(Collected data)
------------------------

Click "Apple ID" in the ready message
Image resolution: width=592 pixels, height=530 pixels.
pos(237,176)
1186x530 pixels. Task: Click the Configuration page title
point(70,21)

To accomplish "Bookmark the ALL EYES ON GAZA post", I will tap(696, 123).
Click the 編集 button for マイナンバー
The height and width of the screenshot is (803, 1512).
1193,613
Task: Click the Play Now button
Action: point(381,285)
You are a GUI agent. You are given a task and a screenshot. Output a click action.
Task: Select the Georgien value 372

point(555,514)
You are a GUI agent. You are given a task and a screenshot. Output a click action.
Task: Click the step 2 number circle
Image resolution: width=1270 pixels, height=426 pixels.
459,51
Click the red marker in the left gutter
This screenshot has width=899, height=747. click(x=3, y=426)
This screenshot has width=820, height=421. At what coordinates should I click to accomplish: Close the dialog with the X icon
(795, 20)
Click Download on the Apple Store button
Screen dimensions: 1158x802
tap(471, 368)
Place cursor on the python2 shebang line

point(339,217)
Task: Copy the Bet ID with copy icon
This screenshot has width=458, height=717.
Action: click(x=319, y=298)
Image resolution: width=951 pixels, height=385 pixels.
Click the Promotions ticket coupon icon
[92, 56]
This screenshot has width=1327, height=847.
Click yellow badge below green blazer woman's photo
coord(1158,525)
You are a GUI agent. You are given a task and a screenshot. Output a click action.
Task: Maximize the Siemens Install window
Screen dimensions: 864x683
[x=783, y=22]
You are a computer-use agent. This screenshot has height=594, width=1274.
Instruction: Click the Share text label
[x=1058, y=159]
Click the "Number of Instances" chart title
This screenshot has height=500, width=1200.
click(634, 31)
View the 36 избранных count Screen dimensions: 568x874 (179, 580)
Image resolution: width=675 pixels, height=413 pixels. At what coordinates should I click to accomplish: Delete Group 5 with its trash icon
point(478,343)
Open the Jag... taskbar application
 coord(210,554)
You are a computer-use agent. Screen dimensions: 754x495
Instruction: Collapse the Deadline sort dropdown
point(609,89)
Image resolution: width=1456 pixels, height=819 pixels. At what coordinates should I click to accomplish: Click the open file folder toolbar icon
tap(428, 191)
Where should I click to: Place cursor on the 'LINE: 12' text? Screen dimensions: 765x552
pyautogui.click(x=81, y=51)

------------------------

Please copy only the lines between the first line of the entries and the line with "Click the 編集 button for マイナンバー", keeping those two end lines as well, exactly as written.

◆ **YOUR RESPONSE**
Click "Apple ID" in the ready message
Image resolution: width=592 pixels, height=530 pixels.
pos(237,176)
1186x530 pixels. Task: Click the Configuration page title
point(70,21)

To accomplish "Bookmark the ALL EYES ON GAZA post", I will tap(696, 123).
Click the 編集 button for マイナンバー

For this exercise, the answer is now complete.